== Entries shown ==
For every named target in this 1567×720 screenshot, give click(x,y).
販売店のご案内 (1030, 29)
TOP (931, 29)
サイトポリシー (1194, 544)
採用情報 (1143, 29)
--
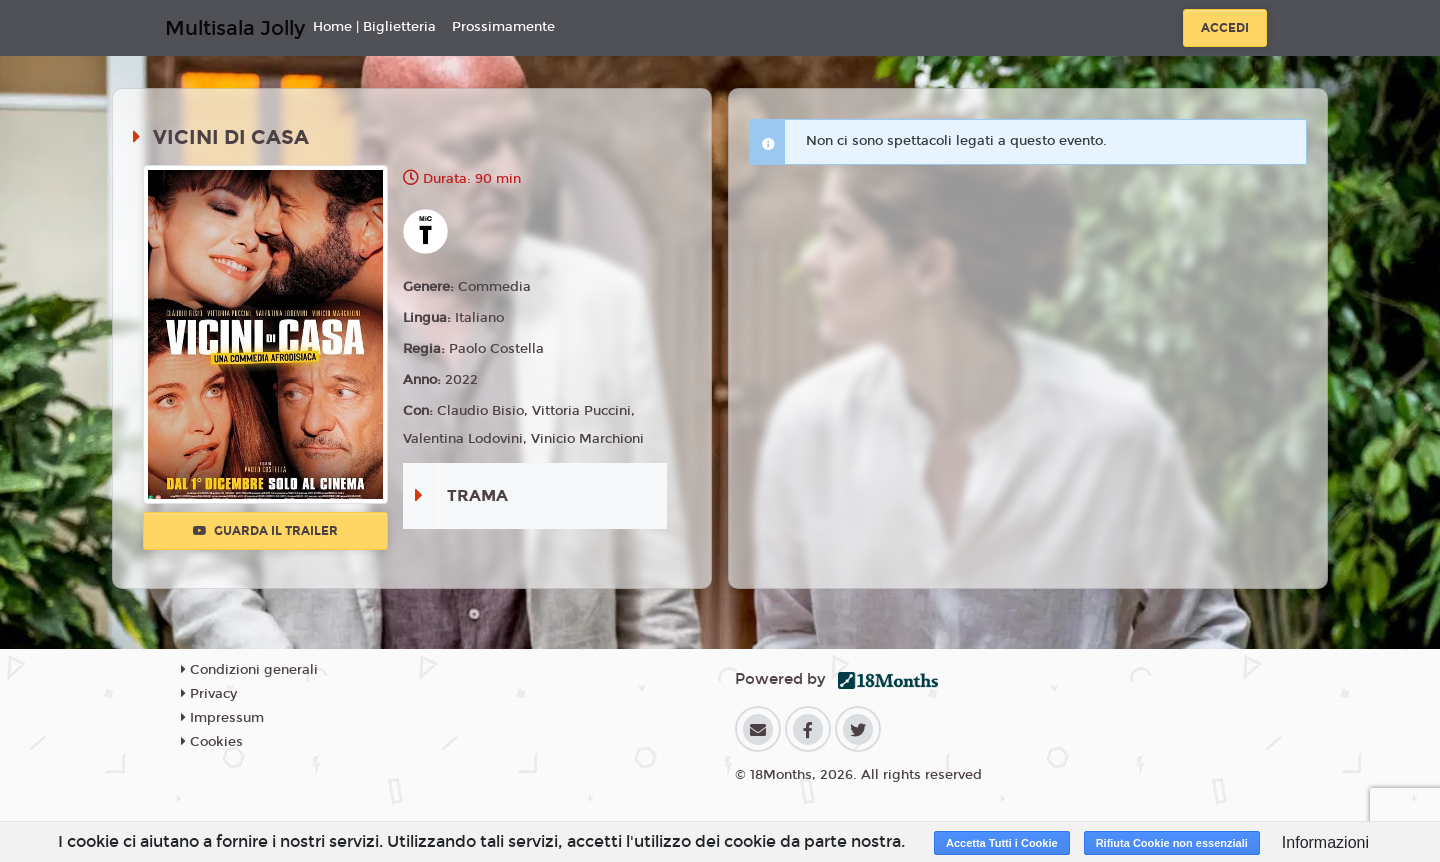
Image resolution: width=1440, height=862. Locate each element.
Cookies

== The task ==
Rewrite everything from the line containing "For every named" down to the line containing "サイトポリシー (1194, 544)", both included. Leave the request lines as they are, but multiply each coordinate in the answers by 1.95 and round to the nearest whole number, with halves rounding up.

== Result for this task ==
For every named target in this 1567×720 screenshot, give click(x,y).
販売店のご案内 (2009, 57)
TOP (1815, 57)
サイトポリシー (2328, 1061)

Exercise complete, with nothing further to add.